Saisi, pour la première fois, par la Ville de Lyon d’une assignation tendant à voire constater et prononcer une amende civile à l’encontre d’une SCI se livrant à une activité illégale de location meublée de courte durée (Airbnb, Booking), le Tribunal Judiciaire de Lyon vient de condamner ladite SCI à payer une amende civile de 21 000 euros. 

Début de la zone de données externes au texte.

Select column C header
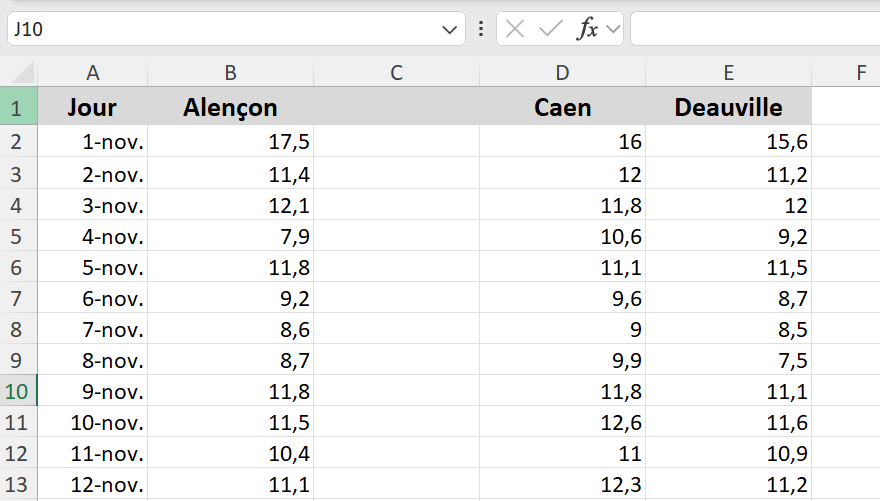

Tribunal Judiciaire de Lyon, Ville de Lyon c. SCI X, 31 mai 2021, RG 21/00734

 

Afin de lutter contre la pénurie de logements et de limiter la hausse du coût des logements sur le territoire de la Ville de Lyon, la Métropole de Lyon a adopté un règlement fixant les conditions de changement d’usage, permettant d’encadrer l’activité de locations meublées courte durées (type Airbnb) comme le permettent les dispositions des articles L. 631-7 et suivants du code de la construction et de l’habitation. Ce règlement prévoit que le propriétaire, l’exploitant ou le locataire qui souhaiterait louer son bien pour de courtes durées à une clientèle de passage doit informer la Ville de Lyon et obtenir une autorisation préalable de changement d’usage avec compensation. Ledit règlement, dans sa version applicable au 1er février 2018, vient d’être validé par la Cour administrative d’appel de Lyon, par trois décisions du 1er juin 2021, que nous avions également commenté. 

 

Et il sera observé que le fait de ne pas se conformer à de telles obligations expose le contrevenant à une amende civile dont le montant ne peut excéder 50 000 € par local irrégulièrement transformé (Article L.651-2 du code de la construction et de l’habitation).

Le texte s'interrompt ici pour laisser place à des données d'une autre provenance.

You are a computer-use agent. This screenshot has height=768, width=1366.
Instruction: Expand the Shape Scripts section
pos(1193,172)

Au visa de ces dispositions, le code de la construction et de l’habitation a ouvert la possibilité pour les collectivités concernées par ce dispositif, si elles constatent des infractions aux règles de changement d’usage, de saisir le Tribunal Judiciaire (en procédure accélérée au fond) d’une demande tendant à voir condamner les contrevenants au paiement d’une amende civile et ordonner le retour à l’usage d’habitation des lieux, le cas échéant, sous astreinte.

 

Au cas présent, une SCI avait acquis, en 2017, un appartement à usage d’habitation en vue de l’affecter à de la location meublée de courte durée (activité commerciale). En exerçant cette activité commerciale, sans autorisation préalable, la SCI en question contrevenait donc clairement aux dispositions du code de la construction et de l’habitation.

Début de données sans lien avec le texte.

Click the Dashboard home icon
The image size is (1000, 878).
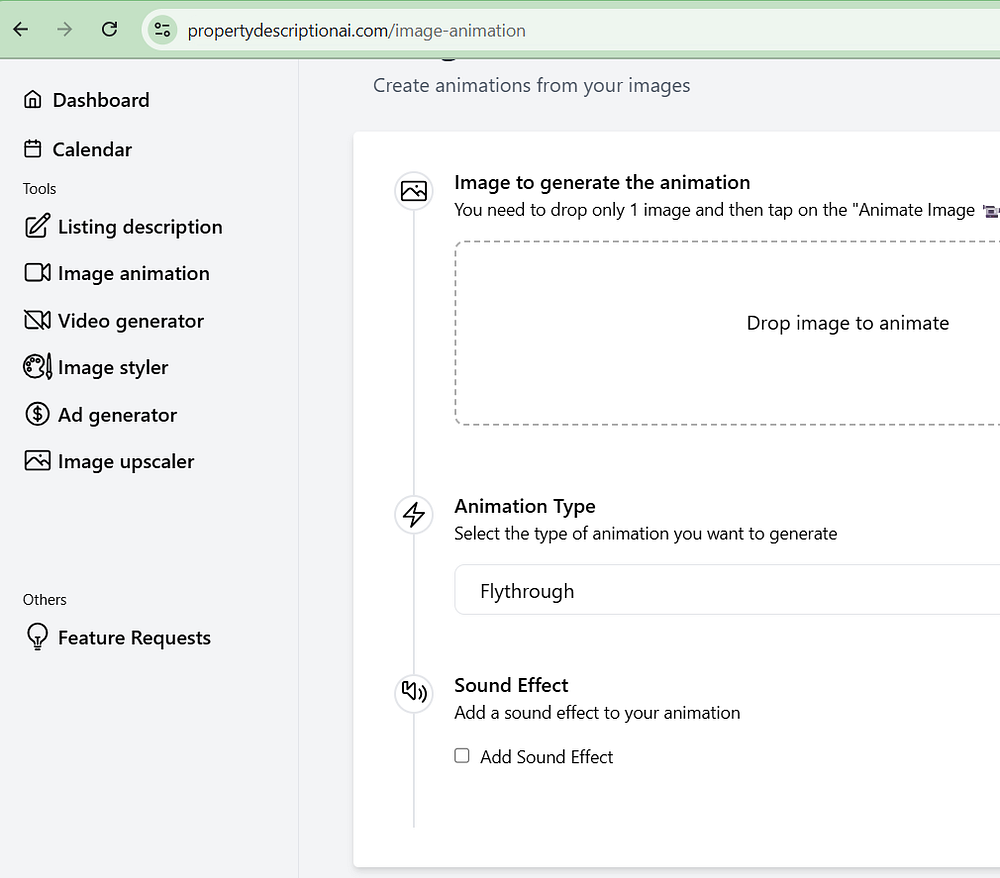(x=33, y=100)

La Ville de Lyon a donc saisi le Tribunal judiciaire de Lyon aux fins de voir constater l’infraction, condamner la SCI au paiement d’une amende civile et ordonner le retour à l’usage d’habitation.

Deux questions principales se posaient au juge et concernaient, d’une part, la preuve de l’usage d’habitation, et d’autre part, le montant de l’amende civile.

En premier lieu, le juge a considéré que :

« (…) l’article L. 631-7 du Code de la construction et de l’habitation rappelle que : « Pour l’application de la présente section, un local est réputé à usage d’habitation s’il était affecté à cet usage au 1er janvier 1970. Que cette affectation peut être établie partout mode de preuve ».

Qu’il appartient dès lors à la juridiction saisie d’apprécier in concreto, si la Commune de Lyon justifie de l’usage du bien en cause au 1er janvier 1970, notamment en produisant le formulaire H2 ou tout autre élément de preuve.

Que l’affectation de l’appartement à usage d’habitation est corroborée par la production du règlement de copropriété du 12 février 1960, lequel indique que 23 lots à usage d’habitation sont créés. Que l’immeuble est destiné à l’habitation bourgeoise et que les co-propriétaires ne pourront transformer leur appartement en hôtel meublé, pension de famille, le commerce des chambres meublées sous quelque forme que ce soit est formellement interdit.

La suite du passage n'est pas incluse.